Instructions to follow
Apart from the images, every record below must be given again without alteration.

Data items

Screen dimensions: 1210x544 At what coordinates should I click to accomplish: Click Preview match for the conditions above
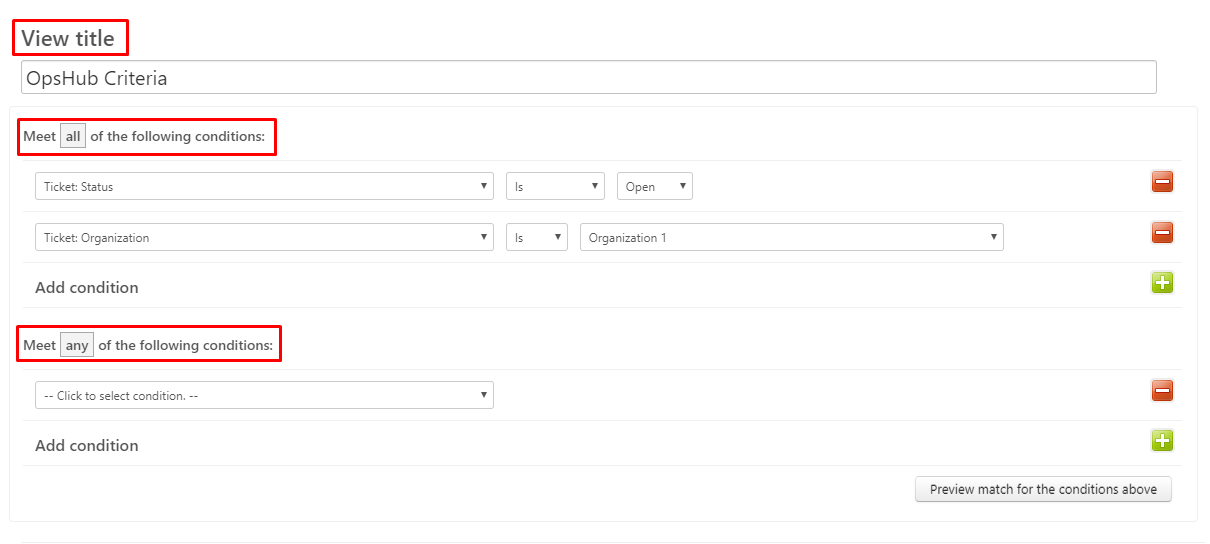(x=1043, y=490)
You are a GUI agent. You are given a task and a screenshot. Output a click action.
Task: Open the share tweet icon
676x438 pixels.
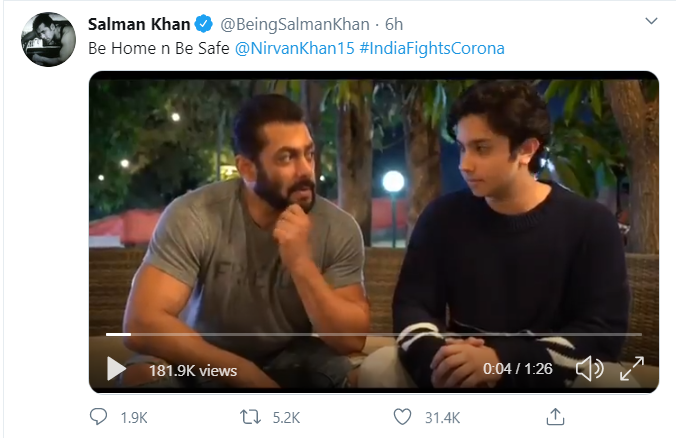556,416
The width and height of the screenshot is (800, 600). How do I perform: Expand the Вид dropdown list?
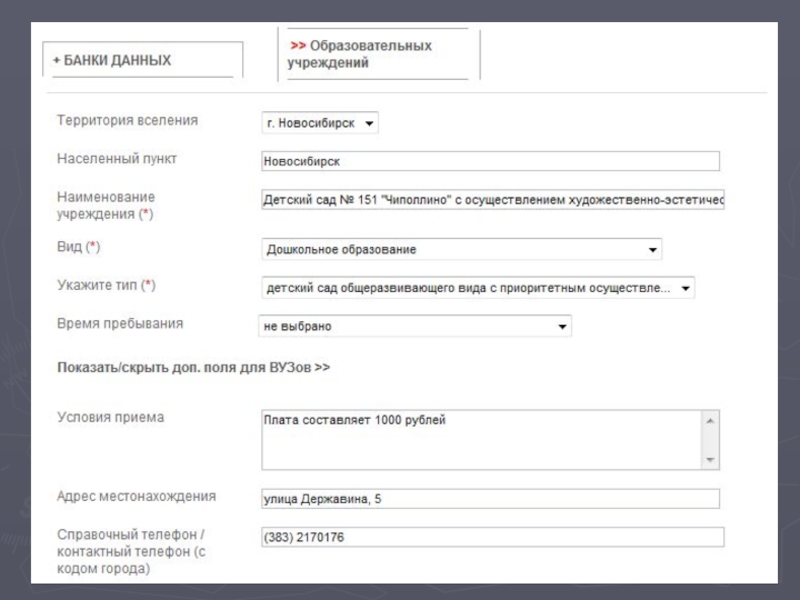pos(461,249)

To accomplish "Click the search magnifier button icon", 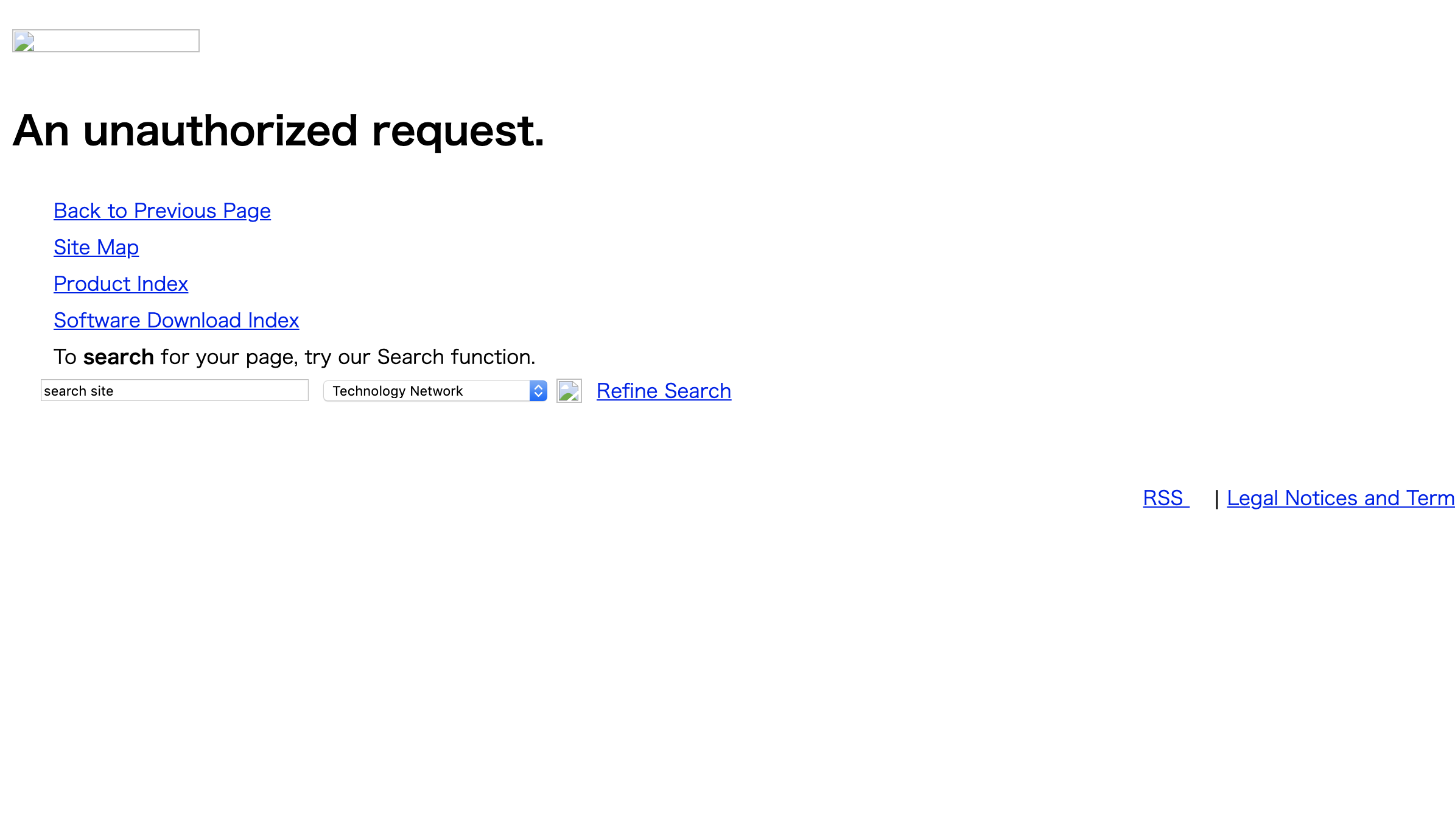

Written solution
Screen dimensions: 1210x544 At what coordinates should I click to accomplish: Click Preview match for the conditions above
(x=1043, y=490)
You are a GUI agent. You are given a task and a screenshot. Output a click action.
Task: Open the share tweet icon
676x438 pixels.
556,416
The width and height of the screenshot is (800, 600). How do I perform: Expand the Вид dropdown list?
pos(461,249)

To accomplish "Click the search magnifier button icon", 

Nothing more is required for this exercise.